What you are asked to do: In the lines from the one with "What are the" to the one with "(1136, 586).", swap "coordinates" for "position". Write out only those lines, with everything else left as it is.

Exercise inputs:

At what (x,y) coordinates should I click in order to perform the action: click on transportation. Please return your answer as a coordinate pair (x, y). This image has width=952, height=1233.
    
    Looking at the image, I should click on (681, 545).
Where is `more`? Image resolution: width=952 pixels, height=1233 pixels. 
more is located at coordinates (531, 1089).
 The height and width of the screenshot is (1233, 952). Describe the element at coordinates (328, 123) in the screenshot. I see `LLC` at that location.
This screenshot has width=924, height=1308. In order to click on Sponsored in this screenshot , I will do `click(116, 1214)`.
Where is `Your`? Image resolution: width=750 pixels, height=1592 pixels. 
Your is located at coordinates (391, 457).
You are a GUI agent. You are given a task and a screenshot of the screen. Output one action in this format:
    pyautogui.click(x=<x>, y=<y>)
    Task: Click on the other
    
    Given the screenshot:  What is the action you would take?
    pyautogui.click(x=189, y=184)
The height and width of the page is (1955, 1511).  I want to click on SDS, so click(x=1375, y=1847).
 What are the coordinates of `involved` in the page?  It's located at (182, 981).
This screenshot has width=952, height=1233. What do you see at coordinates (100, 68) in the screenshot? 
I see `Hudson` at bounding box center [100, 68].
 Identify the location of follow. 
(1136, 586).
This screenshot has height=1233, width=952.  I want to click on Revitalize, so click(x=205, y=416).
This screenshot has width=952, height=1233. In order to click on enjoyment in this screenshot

Complete response:
 What are the position of `involved` in the page?  It's located at (182, 981).
This screenshot has width=952, height=1233. What do you see at position (100, 68) in the screenshot? 
I see `Hudson` at bounding box center [100, 68].
 Identify the location of follow. 
(1136, 586).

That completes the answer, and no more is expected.